Given exercise:
Carry over everything from the start of the entries down to the line containing "pos(1444,172)", including the requests, and add -102 to every coordinate in the answers. Leave the pictures out.
━━━━━ Data records
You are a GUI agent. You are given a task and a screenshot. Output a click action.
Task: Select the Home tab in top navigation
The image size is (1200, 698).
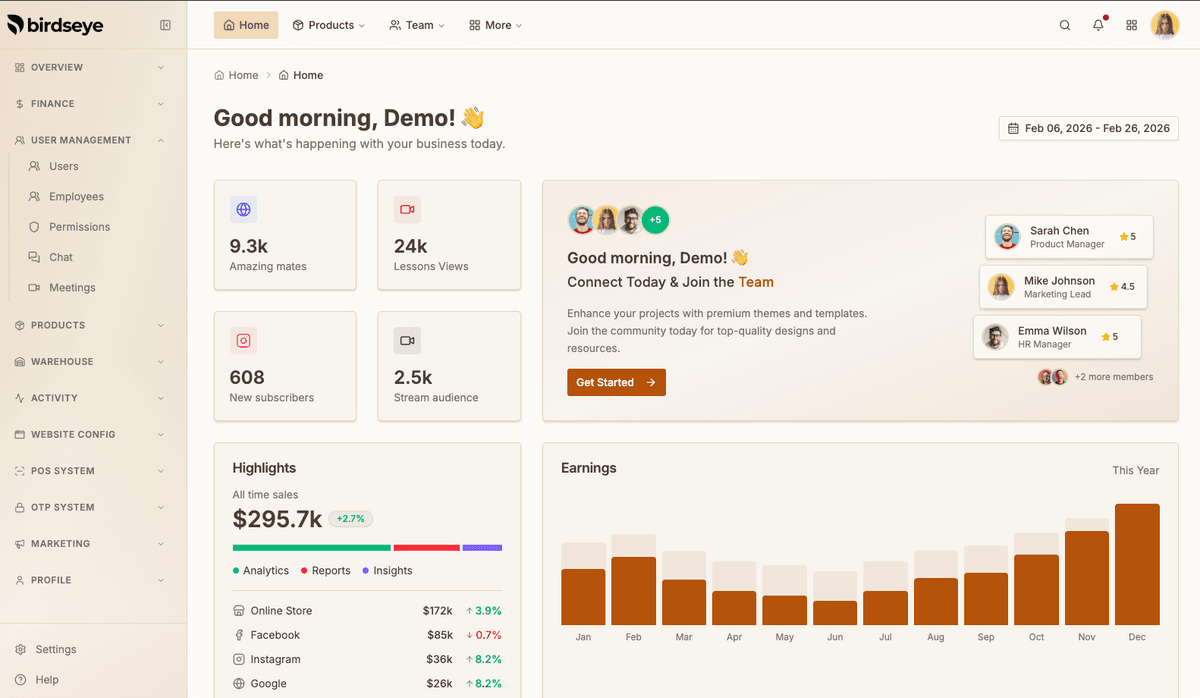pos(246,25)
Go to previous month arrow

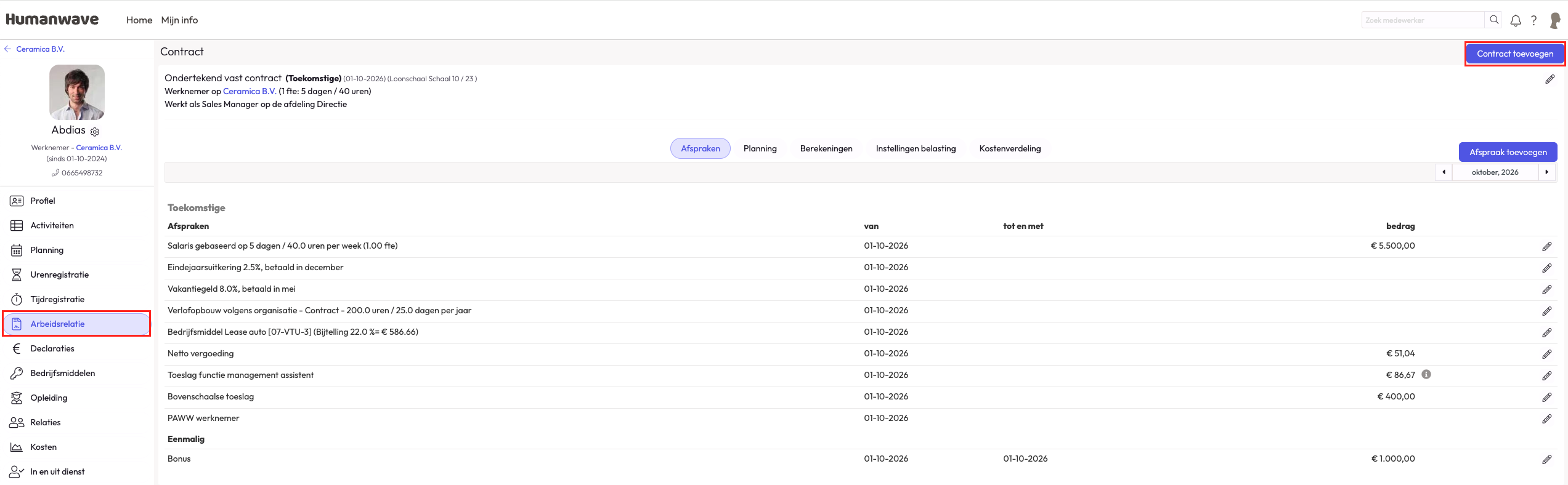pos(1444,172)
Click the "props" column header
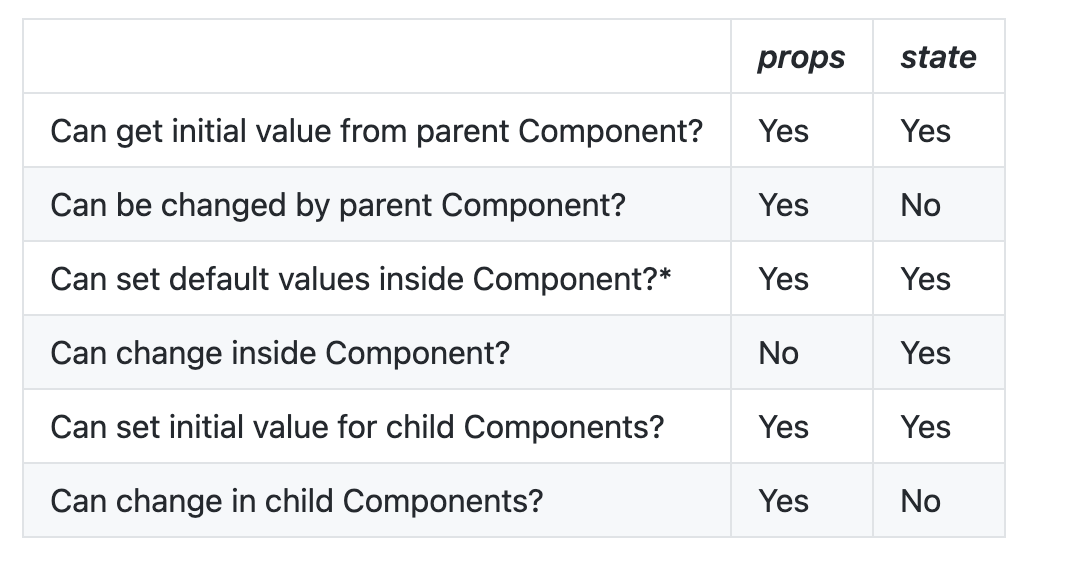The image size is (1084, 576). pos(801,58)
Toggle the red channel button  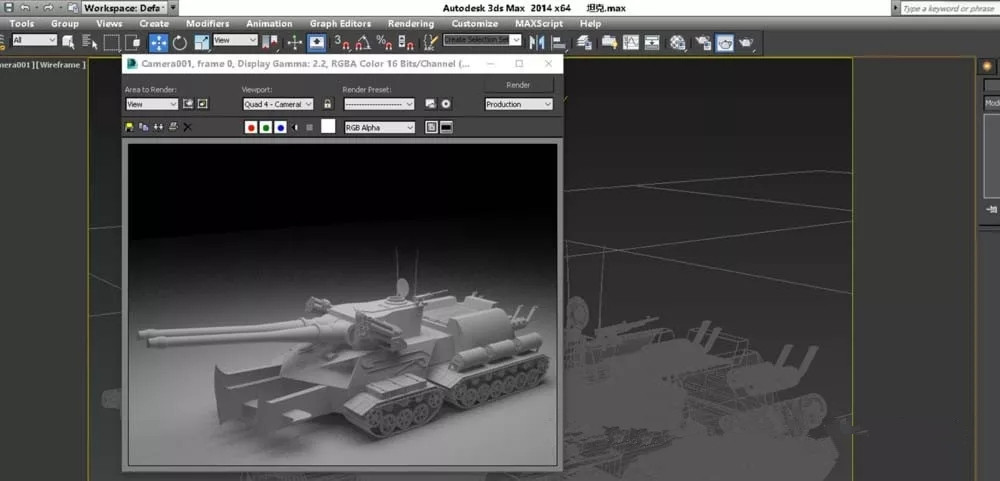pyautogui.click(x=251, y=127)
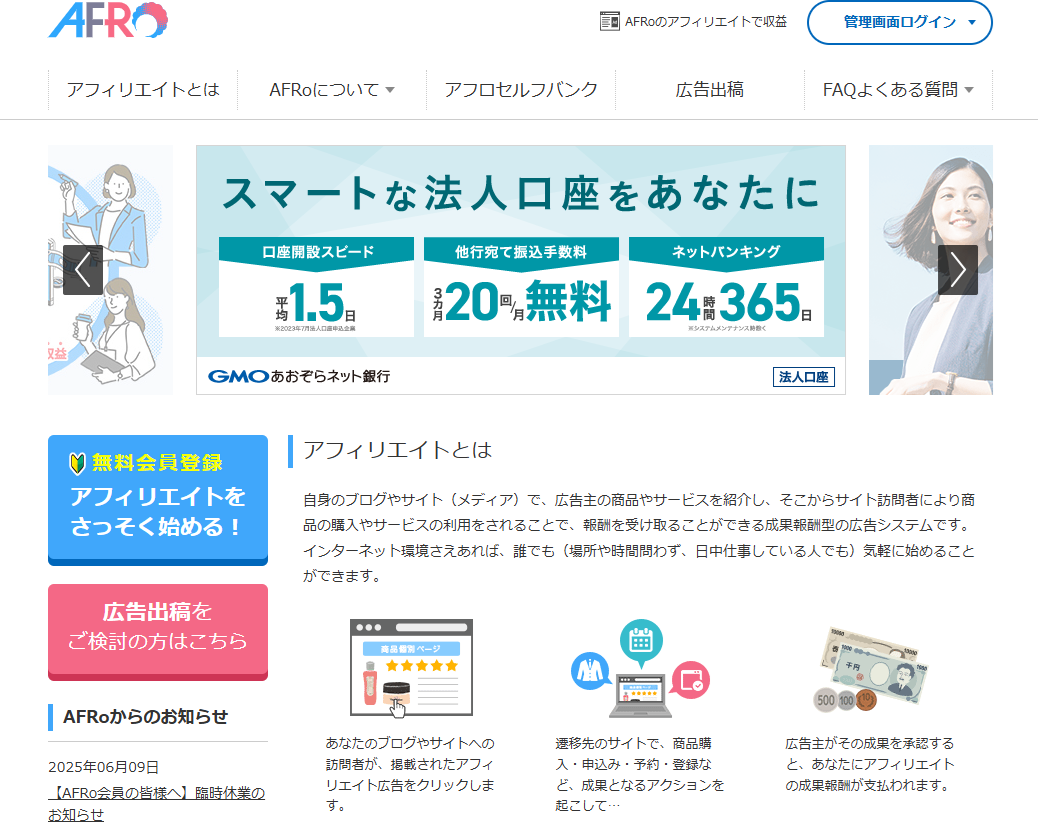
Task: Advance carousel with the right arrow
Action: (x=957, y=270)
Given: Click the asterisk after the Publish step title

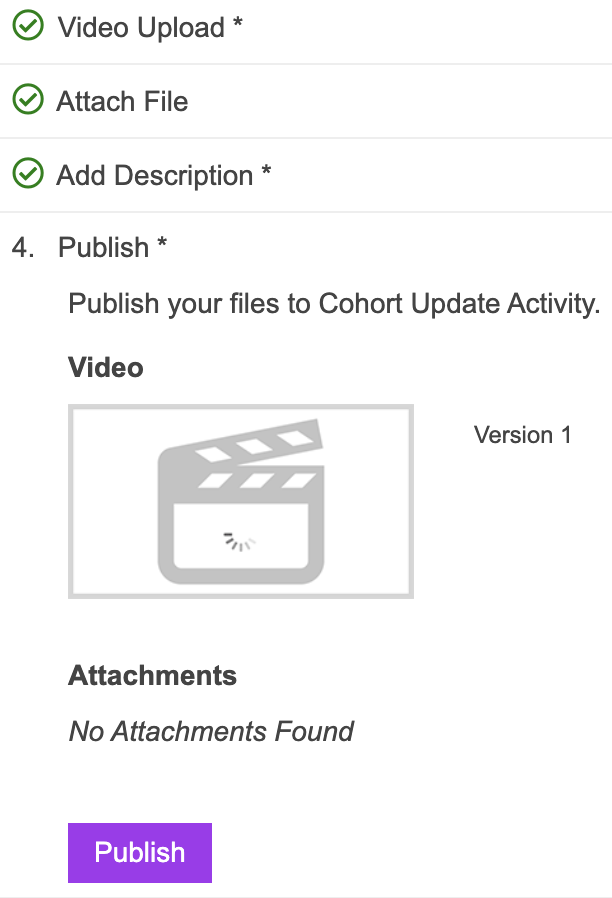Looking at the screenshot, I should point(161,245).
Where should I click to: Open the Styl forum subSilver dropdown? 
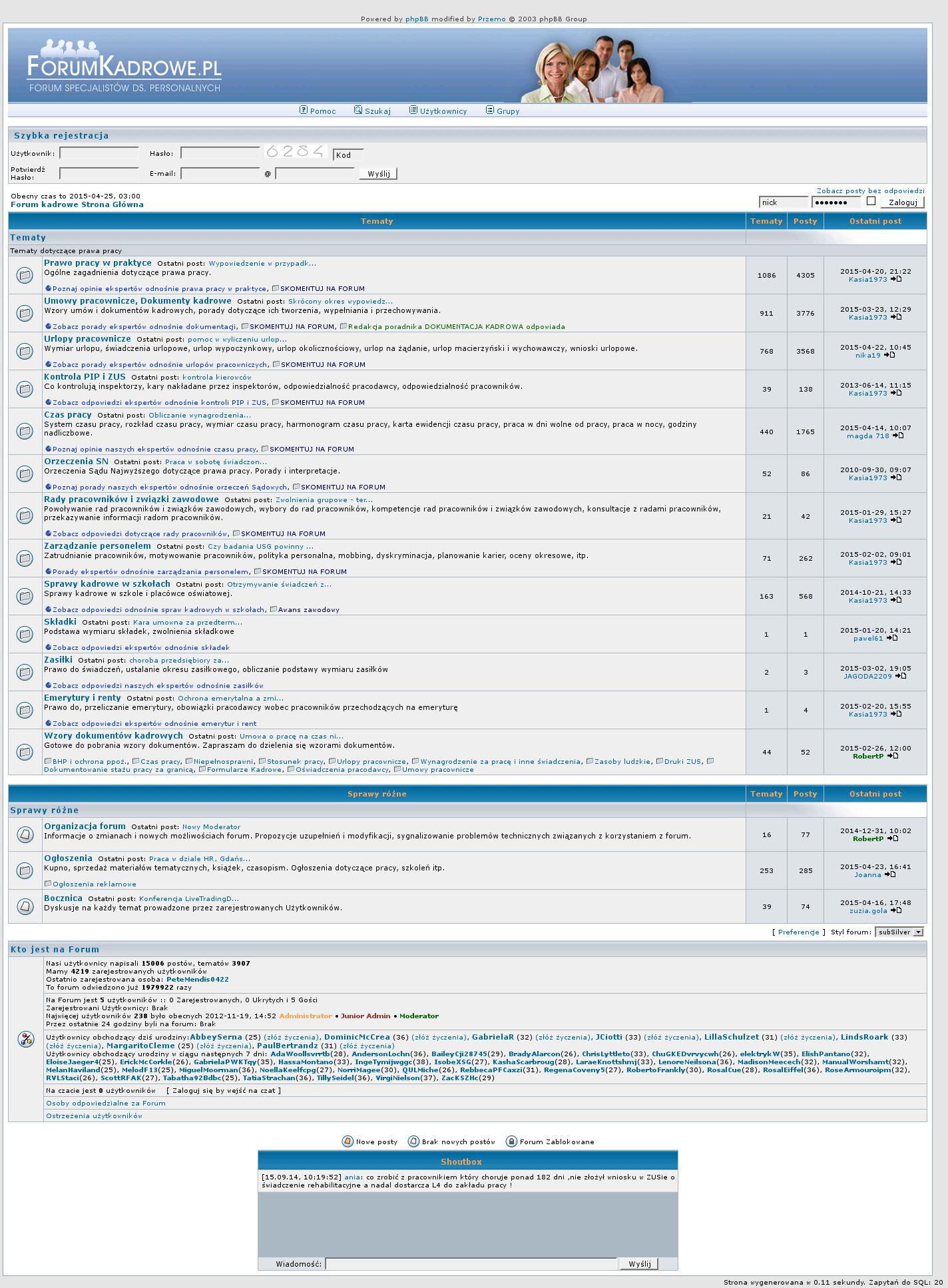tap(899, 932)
━━━━━━━━━━
Response:
You are a GUI agent. You are given a task and a screenshot. Output a click action.
Task: Select the Home tab in top navigation
The image size is (1200, 698).
pos(144,-77)
Go to previous month arrow

pos(1342,70)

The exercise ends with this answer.